Şimdi bir çok kişinin “peki ne yedin” diye sorduğunu duyar gibiyim. Damak tadı farklı da olsa yedik işte bir şeyler. Çok acıkmıştım oruçtum ve saat 18'de ezanda su içmiştim ve artık saat 21.30 olmuştu eğer yüzsüzlüğü ele alıp istemeseydim mutlaka yedireceklerdi ama kimbilir saat kaçta! Burada yanlış ya da art niyetli bir şey yok zira benimle olanlar da oruçtu ve ancak benimle birlikte bir su içmişlerdi. Fakat onların hayatında yemek ölmemek için çok gerektiğinde yapılması gereken bir vazife, çünki yenecek bir şey yok.

Ertesi sabah Bayram... Bayram namazı geçecek diye telaş ediyorum ama doktorun hiç acelesi yok. Sabah kahvaltı istedim olmaz dedi burada kurban kesilecekse ciğerini pişirip orucumuzu öyle açacağız dedi. Nihayet kurban kesmeye başlayacağımız köye gittik. Yine 50-60 civarında motosiklet köyün dışında karşıladı ve gördükleri gibi dönüp onlar önde biz arkada köye girdik. Köyde başka seramoni, nihayet büyük bir vaveyla ile camiye doğru yöneldik. Saat 10 civarında idi. İlk defa o tarz bayram namazına şahit oldum. Ama dayanamadım sordum memlekette bir diyanet mukarini kuruluş olmadığı için ehil olmayan hocaların elinde kaldı iş.

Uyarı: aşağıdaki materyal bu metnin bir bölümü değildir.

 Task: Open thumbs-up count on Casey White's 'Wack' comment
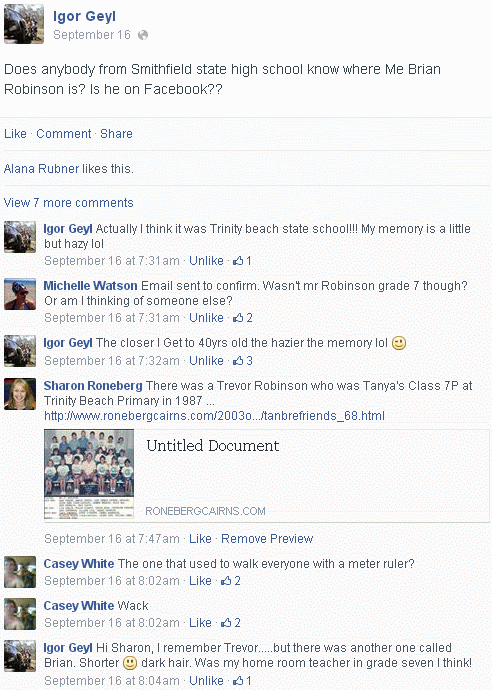pos(231,623)
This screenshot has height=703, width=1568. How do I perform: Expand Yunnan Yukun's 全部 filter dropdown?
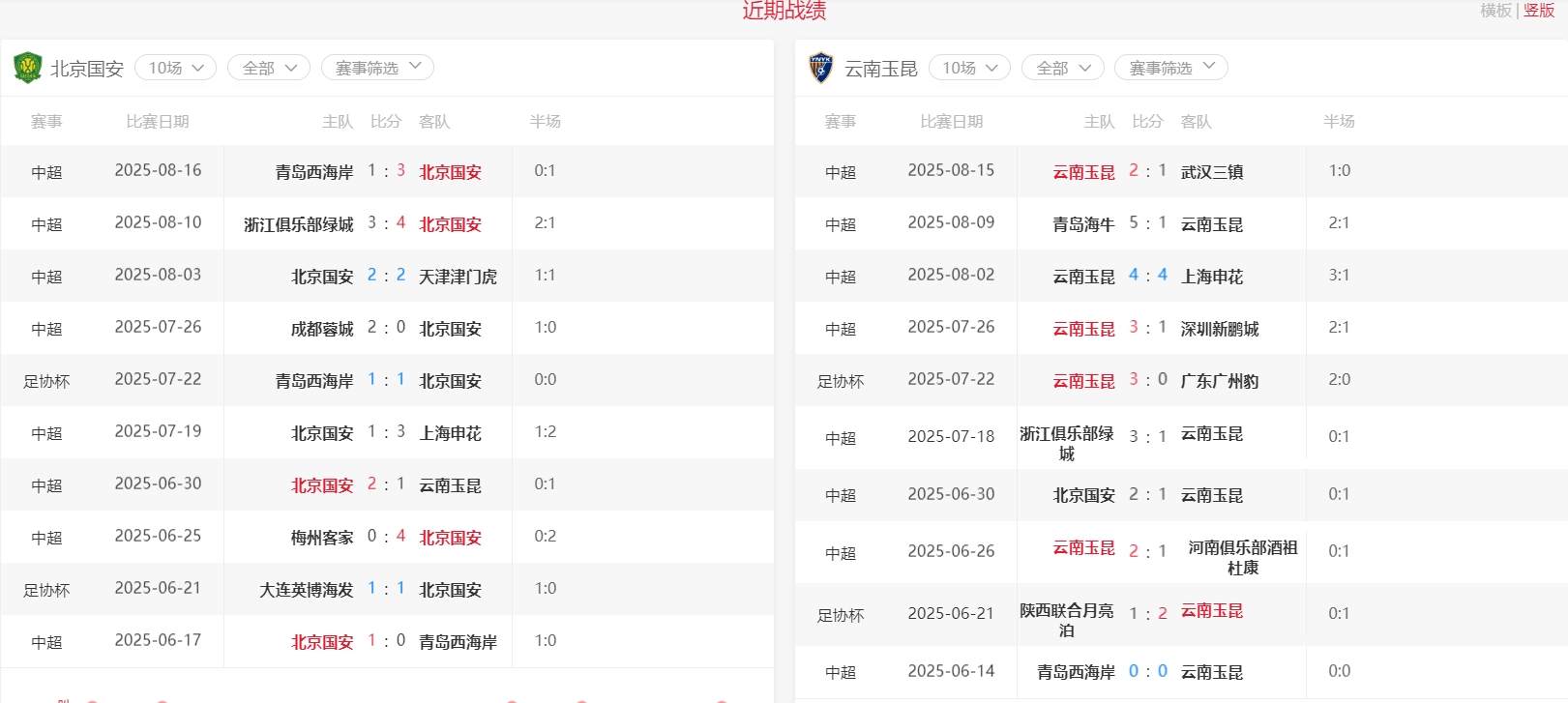[1063, 68]
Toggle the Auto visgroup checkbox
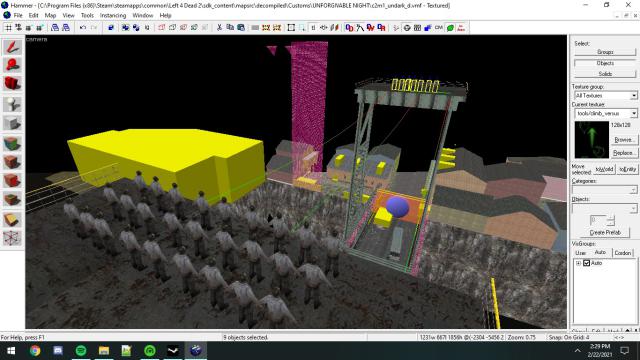640x360 pixels. (x=587, y=263)
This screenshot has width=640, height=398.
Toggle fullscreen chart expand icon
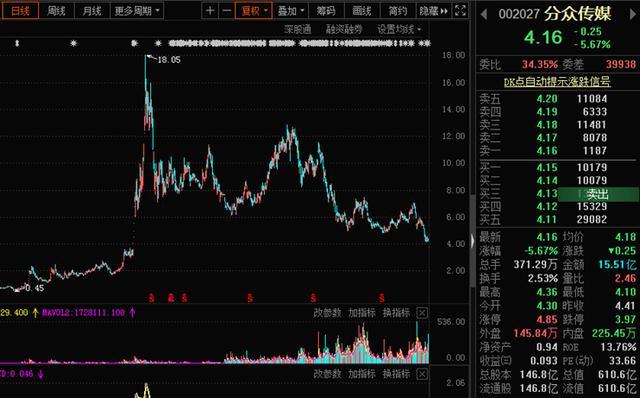pyautogui.click(x=460, y=11)
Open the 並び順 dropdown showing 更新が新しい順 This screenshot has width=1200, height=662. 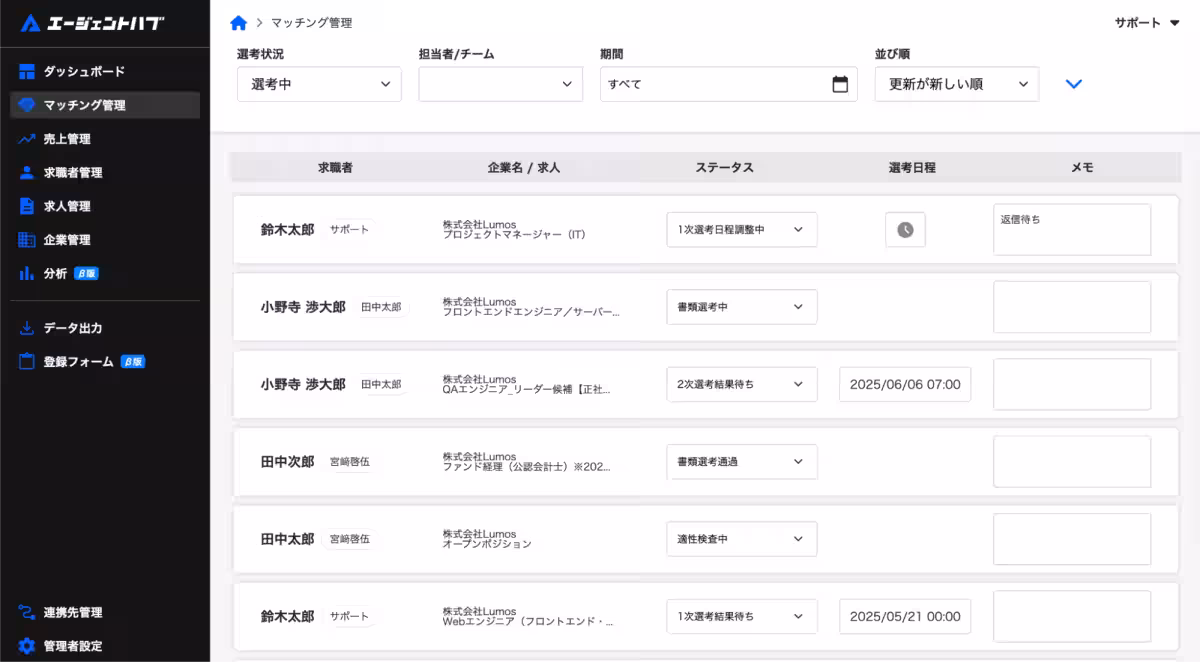(x=956, y=85)
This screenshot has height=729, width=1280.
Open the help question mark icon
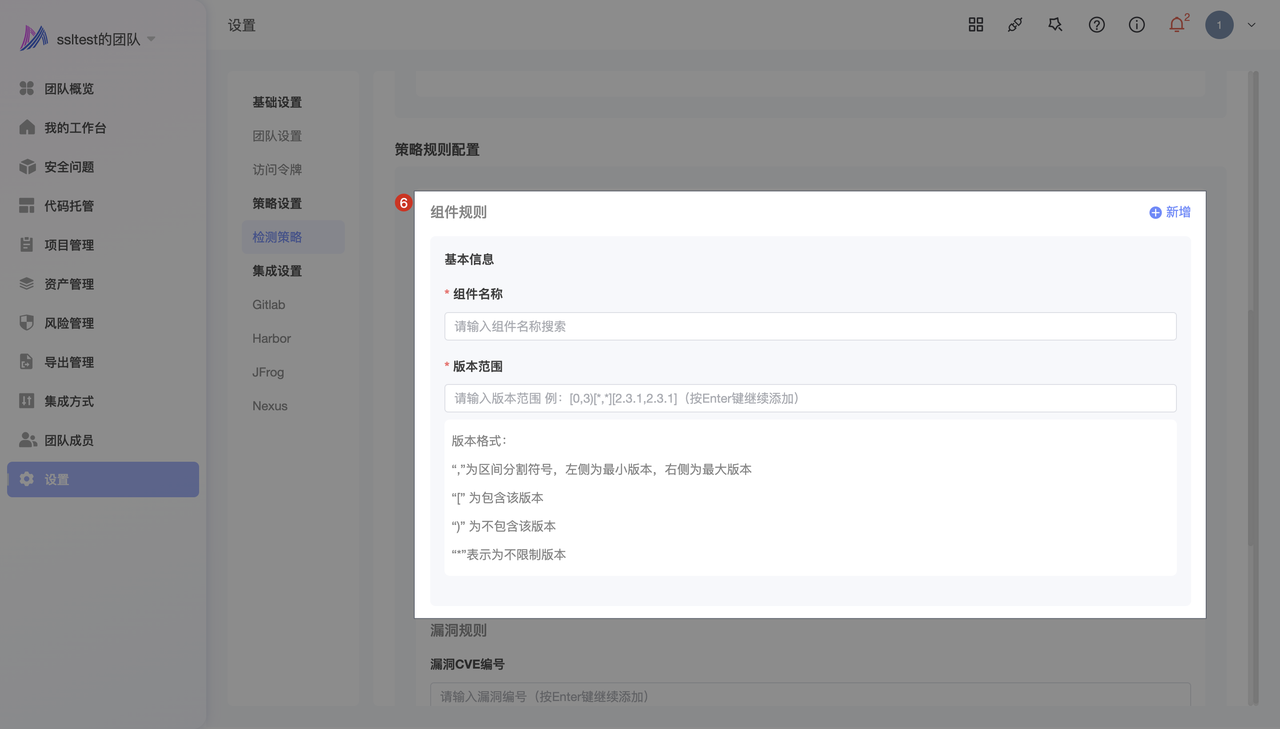[x=1097, y=25]
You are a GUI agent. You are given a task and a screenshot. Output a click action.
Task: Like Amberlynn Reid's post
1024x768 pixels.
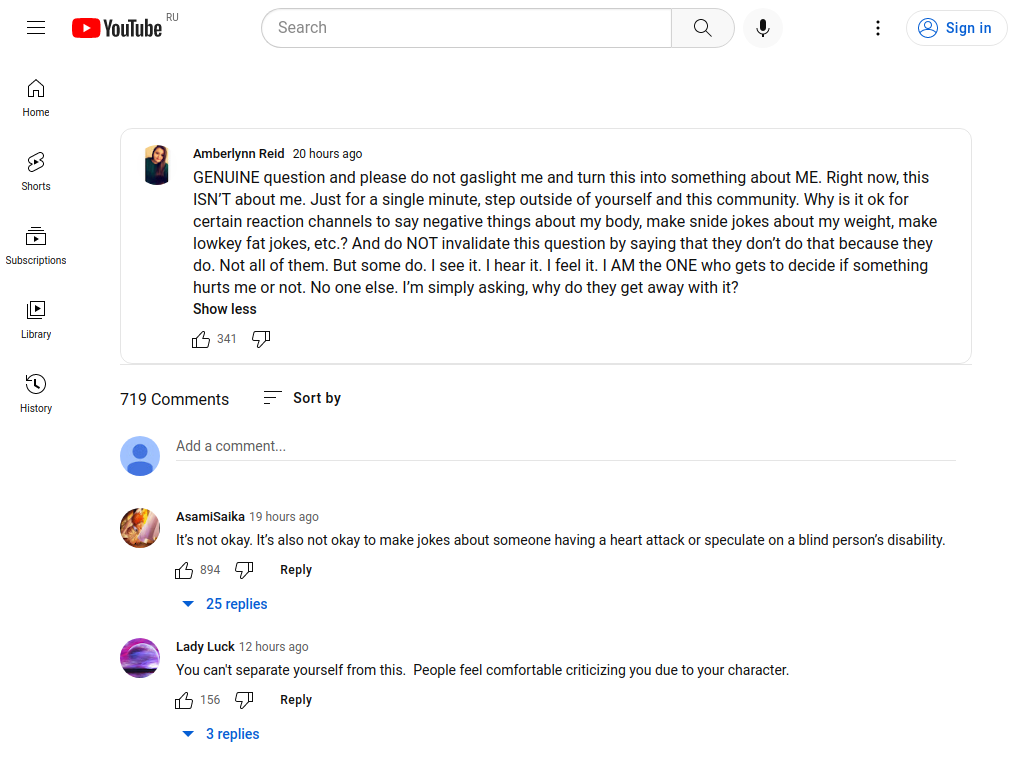pyautogui.click(x=200, y=339)
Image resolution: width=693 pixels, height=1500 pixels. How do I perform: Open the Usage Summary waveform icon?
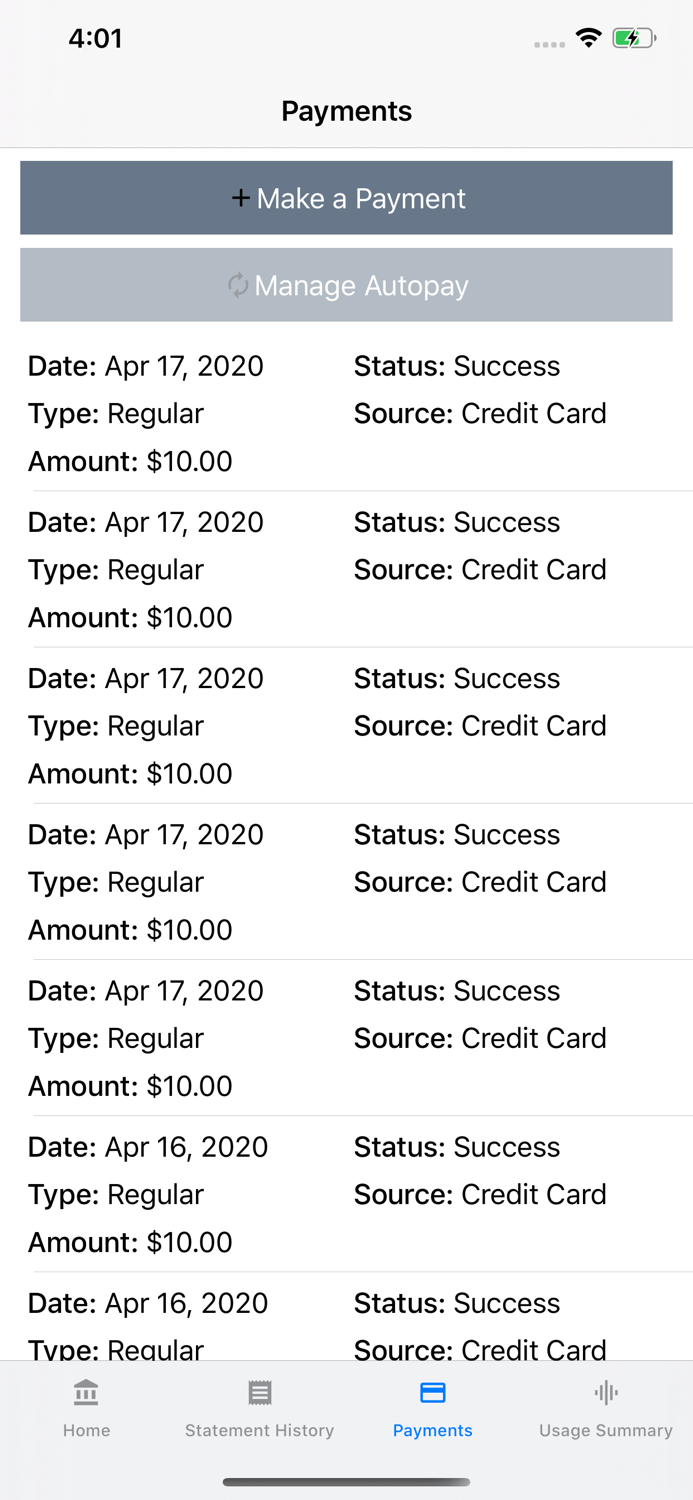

Sevgili dostlar dünyada yüzde 12.5 ile okuma yazma oranı en düşük ülkeden bahsediyorum. Ama herşeye rağmen yine ülkelerinin ismi gibi insanlar. Onurlu insanlar. Cuma namazından sonra bayramlaşma ve kurban kesimi, 6 köy için 6 tane dana kestik ve köylerden gelen ekiplere teslim ettik. Oradan Kongussi ilçesine yöneldik. Şehre vardığımızda yine bizi büyük bir kalabalık bekliyordu jandarmalar gelmiş yoğun insan kalabalığını düzenlemeye çalışıyordu. Yüzlerce motosiklet ve bisikletler ve binlerle ifade edilecek insan kalabalığı. Bayramın 1. günü erkenden kesim yapacağımız medresenin önüne gelmiş hem medresenin geniş avlusu hem de dışarısıdoldurmuştu. 13 tane dana da orada kestik. Gece saat 22'ye kadar et dağıttık. Öyle ki et bitince medrese hocaları kendi evlerine gönderdikleri yarımşar kilo etleri evlerinden getirip kalan insanlara dağıttılar.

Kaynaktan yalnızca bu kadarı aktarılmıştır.